## WHAT THE EXERCISE ASKS
For the data below, give the number of lines that include the word "computer" and nothing else.

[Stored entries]
● ● ● ●
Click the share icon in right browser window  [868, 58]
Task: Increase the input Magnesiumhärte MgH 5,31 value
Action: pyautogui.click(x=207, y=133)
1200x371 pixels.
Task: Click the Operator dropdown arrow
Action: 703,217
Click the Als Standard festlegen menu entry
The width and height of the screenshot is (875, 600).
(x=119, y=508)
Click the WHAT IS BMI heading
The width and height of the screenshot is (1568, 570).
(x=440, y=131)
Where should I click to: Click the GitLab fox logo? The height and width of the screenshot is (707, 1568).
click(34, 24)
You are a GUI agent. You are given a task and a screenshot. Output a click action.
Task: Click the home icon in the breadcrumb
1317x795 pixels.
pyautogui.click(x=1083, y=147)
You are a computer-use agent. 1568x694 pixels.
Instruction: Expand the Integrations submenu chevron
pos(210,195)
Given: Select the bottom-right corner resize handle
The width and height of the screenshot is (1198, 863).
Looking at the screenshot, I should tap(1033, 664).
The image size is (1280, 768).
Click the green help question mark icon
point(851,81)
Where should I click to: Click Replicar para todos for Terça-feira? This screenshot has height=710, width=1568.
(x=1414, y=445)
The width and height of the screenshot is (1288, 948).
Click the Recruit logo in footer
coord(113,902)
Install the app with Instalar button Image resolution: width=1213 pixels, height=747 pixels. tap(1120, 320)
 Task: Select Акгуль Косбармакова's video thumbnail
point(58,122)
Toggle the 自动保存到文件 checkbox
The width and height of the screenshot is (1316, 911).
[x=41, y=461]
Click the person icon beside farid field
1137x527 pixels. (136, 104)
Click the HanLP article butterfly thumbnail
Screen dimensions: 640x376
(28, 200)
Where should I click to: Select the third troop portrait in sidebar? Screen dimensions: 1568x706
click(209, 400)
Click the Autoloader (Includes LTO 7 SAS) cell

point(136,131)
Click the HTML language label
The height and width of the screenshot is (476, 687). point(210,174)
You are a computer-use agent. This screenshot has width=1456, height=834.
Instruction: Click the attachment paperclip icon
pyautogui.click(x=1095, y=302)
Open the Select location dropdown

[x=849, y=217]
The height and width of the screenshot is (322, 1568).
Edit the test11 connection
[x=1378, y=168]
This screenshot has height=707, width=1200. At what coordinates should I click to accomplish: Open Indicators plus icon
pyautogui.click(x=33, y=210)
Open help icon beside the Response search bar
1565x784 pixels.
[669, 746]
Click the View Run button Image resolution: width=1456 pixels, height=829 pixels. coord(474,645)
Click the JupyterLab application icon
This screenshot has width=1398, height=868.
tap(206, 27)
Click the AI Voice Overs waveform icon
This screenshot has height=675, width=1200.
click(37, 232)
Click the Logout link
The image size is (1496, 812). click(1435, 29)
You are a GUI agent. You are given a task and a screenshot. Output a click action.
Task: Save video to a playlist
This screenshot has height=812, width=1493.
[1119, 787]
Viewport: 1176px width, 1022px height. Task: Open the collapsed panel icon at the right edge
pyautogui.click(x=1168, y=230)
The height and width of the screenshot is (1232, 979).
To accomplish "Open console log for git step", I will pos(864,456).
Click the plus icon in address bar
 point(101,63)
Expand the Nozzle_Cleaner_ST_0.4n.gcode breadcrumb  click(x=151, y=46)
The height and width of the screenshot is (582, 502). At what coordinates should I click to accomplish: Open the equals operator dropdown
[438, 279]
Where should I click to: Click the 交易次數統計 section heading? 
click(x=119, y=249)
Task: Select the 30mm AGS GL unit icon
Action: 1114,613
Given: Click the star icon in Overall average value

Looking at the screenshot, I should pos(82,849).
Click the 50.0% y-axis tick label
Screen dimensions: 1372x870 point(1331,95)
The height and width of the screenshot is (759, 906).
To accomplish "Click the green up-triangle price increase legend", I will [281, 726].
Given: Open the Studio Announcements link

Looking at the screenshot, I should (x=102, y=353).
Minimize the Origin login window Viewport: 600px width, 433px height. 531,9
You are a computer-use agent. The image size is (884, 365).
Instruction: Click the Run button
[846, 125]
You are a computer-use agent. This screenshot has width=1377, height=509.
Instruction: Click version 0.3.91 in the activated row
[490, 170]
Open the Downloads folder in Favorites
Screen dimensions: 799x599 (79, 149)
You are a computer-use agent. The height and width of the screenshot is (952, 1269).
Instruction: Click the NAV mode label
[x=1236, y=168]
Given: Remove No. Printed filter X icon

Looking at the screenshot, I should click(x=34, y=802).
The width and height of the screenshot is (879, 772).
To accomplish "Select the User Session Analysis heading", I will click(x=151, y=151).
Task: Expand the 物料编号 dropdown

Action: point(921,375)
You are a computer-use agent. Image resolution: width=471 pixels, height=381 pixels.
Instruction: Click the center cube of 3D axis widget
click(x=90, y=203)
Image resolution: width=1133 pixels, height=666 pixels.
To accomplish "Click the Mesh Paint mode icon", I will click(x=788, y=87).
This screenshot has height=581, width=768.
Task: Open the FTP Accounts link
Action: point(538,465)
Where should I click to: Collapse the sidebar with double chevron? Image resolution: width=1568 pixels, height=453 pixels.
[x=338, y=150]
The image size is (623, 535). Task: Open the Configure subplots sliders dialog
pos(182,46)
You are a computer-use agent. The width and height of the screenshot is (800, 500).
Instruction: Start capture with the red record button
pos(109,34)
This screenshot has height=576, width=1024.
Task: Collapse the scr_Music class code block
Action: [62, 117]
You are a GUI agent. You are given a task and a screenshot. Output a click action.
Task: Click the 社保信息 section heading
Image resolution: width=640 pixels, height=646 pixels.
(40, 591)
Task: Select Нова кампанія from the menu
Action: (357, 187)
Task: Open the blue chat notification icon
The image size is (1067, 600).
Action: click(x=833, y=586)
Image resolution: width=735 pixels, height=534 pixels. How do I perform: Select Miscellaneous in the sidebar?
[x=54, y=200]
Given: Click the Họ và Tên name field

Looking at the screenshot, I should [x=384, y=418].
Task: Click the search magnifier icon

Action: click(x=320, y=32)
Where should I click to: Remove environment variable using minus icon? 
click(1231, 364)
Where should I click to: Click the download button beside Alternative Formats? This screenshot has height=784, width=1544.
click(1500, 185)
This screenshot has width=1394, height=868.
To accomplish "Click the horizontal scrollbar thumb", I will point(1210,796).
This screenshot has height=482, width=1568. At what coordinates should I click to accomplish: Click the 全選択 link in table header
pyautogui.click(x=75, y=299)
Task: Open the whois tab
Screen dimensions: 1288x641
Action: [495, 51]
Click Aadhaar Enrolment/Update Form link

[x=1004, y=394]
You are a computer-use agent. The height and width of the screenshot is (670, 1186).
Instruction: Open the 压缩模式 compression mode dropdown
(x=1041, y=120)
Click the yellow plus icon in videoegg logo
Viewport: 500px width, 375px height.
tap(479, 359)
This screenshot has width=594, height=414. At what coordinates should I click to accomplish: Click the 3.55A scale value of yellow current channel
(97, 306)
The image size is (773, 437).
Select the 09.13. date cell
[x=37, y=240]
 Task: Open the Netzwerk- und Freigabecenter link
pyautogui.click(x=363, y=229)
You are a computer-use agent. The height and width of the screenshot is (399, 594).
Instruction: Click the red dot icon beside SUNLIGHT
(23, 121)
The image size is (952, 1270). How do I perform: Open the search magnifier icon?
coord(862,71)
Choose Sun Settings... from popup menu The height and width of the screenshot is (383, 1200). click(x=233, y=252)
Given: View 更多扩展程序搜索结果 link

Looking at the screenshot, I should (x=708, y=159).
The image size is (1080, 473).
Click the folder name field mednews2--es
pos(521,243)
● ● ● ●
## TASK SOLUTION
9